### DIRECTIONS FOR THIS TASK
Begin at the top of the records and copy each line exactly. The line containing "1914 (27, 322)" is the last one to include.

☆ ☆ ☆ ☆ ☆

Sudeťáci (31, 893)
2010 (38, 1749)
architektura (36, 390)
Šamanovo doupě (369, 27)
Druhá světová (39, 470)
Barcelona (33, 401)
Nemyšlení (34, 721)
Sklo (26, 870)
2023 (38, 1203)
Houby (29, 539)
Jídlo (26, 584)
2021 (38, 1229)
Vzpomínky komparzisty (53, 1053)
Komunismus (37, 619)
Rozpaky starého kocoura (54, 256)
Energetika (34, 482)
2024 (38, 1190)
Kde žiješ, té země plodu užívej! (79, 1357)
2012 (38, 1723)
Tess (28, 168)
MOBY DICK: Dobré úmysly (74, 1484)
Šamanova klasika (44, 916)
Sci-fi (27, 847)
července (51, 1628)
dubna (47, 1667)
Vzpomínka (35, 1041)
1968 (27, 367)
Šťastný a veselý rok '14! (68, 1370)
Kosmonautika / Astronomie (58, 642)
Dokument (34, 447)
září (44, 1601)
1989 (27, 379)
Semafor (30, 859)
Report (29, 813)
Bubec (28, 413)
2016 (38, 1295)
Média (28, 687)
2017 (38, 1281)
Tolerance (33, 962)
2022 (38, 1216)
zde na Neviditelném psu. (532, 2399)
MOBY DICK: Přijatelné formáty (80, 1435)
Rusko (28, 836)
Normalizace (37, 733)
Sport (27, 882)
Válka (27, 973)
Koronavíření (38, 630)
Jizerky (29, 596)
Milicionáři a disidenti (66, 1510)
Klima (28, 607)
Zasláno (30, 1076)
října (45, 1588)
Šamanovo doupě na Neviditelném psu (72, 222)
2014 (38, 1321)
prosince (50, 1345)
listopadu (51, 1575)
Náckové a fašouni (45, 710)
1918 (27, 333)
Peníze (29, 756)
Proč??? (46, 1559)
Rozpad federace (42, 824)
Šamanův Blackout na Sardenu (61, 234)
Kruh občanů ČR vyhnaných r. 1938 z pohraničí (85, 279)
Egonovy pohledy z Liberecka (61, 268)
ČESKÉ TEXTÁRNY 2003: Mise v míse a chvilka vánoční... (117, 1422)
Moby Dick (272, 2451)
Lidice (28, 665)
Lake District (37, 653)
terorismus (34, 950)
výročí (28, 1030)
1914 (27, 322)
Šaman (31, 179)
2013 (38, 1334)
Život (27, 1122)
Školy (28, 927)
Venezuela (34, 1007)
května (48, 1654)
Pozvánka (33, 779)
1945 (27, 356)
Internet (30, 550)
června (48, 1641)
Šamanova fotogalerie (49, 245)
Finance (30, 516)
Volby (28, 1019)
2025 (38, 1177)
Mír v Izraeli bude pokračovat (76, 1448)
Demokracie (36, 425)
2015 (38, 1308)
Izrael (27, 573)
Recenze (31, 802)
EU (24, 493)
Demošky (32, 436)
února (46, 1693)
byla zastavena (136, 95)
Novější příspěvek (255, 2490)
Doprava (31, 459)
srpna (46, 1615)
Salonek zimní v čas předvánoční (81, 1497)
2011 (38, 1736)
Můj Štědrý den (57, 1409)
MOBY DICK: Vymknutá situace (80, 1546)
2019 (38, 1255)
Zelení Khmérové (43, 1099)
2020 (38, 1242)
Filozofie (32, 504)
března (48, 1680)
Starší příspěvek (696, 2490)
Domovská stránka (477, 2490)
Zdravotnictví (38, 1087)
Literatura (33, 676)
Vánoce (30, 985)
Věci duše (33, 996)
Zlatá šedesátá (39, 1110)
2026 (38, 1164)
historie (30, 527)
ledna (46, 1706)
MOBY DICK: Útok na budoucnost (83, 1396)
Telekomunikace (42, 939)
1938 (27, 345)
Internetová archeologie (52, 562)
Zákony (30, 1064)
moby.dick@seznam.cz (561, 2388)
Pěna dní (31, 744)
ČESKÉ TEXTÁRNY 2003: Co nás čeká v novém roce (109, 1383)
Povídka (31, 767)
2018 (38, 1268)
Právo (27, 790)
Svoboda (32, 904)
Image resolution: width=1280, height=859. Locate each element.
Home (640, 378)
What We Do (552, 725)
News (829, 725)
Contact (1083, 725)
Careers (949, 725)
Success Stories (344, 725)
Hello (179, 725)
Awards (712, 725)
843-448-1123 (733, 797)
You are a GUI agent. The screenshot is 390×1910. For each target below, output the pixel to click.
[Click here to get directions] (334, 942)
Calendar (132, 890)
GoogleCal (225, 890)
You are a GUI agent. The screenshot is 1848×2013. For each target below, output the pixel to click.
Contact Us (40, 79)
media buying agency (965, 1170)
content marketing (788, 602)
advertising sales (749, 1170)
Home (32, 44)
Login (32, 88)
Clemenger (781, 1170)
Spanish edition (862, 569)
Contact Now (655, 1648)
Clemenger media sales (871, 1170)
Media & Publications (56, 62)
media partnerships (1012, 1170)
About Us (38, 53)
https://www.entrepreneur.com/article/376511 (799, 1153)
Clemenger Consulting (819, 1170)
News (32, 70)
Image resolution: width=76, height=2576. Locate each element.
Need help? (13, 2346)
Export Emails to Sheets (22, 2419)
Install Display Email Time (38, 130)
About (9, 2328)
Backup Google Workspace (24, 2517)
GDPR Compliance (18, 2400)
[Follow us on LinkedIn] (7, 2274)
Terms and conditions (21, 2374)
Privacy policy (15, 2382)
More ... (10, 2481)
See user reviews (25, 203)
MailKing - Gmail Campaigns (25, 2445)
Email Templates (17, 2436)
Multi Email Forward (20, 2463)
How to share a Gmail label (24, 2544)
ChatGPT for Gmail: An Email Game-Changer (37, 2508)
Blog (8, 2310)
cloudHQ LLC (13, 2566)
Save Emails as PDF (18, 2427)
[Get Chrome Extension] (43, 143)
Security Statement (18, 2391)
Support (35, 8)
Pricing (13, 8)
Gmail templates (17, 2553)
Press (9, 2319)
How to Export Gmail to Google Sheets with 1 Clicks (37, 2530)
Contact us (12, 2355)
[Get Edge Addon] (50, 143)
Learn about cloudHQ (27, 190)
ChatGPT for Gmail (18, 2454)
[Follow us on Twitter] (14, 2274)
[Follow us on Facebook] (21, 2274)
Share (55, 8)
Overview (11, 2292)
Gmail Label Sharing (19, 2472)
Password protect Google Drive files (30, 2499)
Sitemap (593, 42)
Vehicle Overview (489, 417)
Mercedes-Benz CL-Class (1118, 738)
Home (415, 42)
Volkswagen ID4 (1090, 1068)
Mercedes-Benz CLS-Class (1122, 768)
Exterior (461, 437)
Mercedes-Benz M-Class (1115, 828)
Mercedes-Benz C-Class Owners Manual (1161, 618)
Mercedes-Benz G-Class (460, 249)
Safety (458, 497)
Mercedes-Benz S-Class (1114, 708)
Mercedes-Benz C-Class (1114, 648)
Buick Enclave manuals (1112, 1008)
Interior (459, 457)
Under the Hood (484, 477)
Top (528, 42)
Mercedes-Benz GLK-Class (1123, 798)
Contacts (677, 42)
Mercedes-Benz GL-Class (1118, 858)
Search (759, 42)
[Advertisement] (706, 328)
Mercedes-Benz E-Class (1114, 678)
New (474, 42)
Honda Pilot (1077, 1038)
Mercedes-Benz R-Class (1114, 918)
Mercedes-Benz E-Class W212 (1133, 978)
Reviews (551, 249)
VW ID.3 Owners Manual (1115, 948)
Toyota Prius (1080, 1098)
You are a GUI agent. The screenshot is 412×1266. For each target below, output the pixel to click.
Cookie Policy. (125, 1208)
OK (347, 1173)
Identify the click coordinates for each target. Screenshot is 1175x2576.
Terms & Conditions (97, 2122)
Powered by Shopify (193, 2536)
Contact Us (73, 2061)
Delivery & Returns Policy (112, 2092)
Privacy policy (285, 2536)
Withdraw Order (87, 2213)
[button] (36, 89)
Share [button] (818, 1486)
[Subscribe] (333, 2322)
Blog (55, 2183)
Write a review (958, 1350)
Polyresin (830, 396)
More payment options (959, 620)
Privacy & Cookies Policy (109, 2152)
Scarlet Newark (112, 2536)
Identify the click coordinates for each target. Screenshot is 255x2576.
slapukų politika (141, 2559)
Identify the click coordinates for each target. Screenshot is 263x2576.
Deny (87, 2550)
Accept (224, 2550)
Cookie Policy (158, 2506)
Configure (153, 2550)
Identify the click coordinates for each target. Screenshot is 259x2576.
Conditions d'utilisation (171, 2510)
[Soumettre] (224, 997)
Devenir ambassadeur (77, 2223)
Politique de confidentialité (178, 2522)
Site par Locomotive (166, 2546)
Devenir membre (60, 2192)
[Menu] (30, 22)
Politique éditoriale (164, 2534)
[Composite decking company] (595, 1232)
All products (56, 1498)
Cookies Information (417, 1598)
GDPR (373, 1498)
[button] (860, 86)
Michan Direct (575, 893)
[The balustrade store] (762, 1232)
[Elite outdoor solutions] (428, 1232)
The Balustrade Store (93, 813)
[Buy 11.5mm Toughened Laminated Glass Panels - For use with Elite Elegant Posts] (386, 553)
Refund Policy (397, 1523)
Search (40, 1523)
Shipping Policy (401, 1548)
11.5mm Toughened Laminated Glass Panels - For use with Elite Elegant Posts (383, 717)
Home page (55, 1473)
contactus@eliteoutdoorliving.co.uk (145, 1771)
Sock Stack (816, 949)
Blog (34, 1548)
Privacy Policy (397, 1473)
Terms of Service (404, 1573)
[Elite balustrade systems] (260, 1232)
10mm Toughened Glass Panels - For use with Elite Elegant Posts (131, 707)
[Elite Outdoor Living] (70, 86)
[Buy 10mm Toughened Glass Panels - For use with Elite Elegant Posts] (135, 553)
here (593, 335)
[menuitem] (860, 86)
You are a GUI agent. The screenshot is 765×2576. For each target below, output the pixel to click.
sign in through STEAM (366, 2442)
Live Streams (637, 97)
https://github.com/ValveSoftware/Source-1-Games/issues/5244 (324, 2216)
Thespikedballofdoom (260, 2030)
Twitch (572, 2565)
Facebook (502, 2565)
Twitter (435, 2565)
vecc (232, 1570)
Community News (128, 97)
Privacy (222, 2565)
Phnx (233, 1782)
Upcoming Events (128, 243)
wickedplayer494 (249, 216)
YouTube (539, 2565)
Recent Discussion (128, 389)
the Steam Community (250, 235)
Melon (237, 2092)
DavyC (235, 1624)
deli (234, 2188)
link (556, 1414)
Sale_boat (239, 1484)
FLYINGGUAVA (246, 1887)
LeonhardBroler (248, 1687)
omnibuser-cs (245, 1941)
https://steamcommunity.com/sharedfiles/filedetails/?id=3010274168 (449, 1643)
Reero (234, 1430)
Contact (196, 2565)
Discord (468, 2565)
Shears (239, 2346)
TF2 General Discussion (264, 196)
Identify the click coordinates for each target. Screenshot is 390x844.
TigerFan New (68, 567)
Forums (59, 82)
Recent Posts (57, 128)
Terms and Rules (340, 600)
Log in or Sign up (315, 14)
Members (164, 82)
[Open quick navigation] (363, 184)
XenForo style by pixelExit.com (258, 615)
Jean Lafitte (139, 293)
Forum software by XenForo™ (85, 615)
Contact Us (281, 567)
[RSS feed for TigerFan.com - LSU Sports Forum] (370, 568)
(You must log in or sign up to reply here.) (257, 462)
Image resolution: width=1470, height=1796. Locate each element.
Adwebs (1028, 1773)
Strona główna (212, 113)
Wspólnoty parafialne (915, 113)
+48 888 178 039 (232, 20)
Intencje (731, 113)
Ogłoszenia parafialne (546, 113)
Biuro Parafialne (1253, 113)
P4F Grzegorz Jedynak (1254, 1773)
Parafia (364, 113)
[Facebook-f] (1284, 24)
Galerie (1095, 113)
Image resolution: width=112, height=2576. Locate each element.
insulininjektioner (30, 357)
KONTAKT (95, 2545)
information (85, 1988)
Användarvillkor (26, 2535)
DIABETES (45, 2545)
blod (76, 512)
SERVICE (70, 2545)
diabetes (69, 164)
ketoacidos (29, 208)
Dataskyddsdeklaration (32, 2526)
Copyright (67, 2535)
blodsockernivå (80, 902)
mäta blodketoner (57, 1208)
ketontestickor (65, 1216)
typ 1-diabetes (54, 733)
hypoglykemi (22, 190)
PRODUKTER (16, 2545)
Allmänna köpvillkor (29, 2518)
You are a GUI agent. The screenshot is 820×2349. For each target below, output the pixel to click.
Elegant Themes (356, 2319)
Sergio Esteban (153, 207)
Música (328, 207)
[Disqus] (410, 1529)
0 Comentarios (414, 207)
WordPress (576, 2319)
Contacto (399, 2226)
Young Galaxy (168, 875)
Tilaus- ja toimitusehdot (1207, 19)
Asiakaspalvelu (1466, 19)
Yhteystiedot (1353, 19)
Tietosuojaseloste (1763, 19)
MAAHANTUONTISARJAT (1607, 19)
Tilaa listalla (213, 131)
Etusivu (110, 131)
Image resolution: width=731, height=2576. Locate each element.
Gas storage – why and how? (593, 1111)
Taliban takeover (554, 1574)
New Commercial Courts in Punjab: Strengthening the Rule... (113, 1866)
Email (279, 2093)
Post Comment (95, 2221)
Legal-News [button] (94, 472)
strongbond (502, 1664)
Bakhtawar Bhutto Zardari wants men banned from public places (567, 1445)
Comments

☆ ☆ ☆ ☆ ☆

### SOLUTION TO THE PROBLEM
Sudeťáci (31, 893)
2010 (38, 1749)
architektura (36, 390)
Šamanovo doupě (369, 27)
Druhá světová (39, 470)
Barcelona (33, 401)
Nemyšlení (34, 721)
Sklo (26, 870)
2023 (38, 1203)
Houby (29, 539)
Jídlo (26, 584)
2021 (38, 1229)
Vzpomínky komparzisty (53, 1053)
Komunismus (37, 619)
Rozpaky starého kocoura (54, 256)
Energetika (34, 482)
2024 (38, 1190)
Kde žiješ, té země plodu užívej! (79, 1357)
2012 (38, 1723)
Tess (28, 168)
MOBY DICK: Dobré úmysly (74, 1484)
Šamanova klasika (44, 916)
Sci-fi (27, 847)
července (51, 1628)
dubna (47, 1667)
Vzpomínka (35, 1041)
1968 (27, 367)
Šťastný a veselý rok '14! (68, 1370)
Kosmonautika / Astronomie (58, 642)
Dokument (34, 447)
září (44, 1601)
1989 (27, 379)
Semafor (30, 859)
Report (29, 813)
Bubec (28, 413)
2016 (38, 1295)
Média (28, 687)
2017 (38, 1281)
Tolerance (33, 962)
2022 (38, 1216)
zde na Neviditelném psu. (532, 2399)
MOBY DICK: Přijatelné formáty (80, 1435)
Rusko (28, 836)
Normalizace (37, 733)
Sport (27, 882)
Válka (27, 973)
Koronavíření (38, 630)
Jizerky (29, 596)
Milicionáři a disidenti (66, 1510)
Klima (28, 607)
Zasláno (30, 1076)
října (45, 1588)
Šamanovo doupě na Neviditelném psu (72, 222)
2014 (38, 1321)
prosince (50, 1345)
listopadu (51, 1575)
Náckové a fašouni (45, 710)
1918 (27, 333)
Peníze (29, 756)
Proč??? (46, 1559)
Rozpad federace (42, 824)
Šamanův Blackout na Sardenu (61, 234)
Kruh občanů ČR vyhnaných r. 1938 z pohraničí (85, 279)
Egonovy pohledy z Liberecka (61, 268)
ČESKÉ TEXTÁRNY 2003: Mise v míse a chvilka vánoční... (117, 1422)
Moby Dick (272, 2451)
Lidice (28, 665)
Lake District (37, 653)
terorismus (34, 950)
výročí (28, 1030)
1914 (27, 322)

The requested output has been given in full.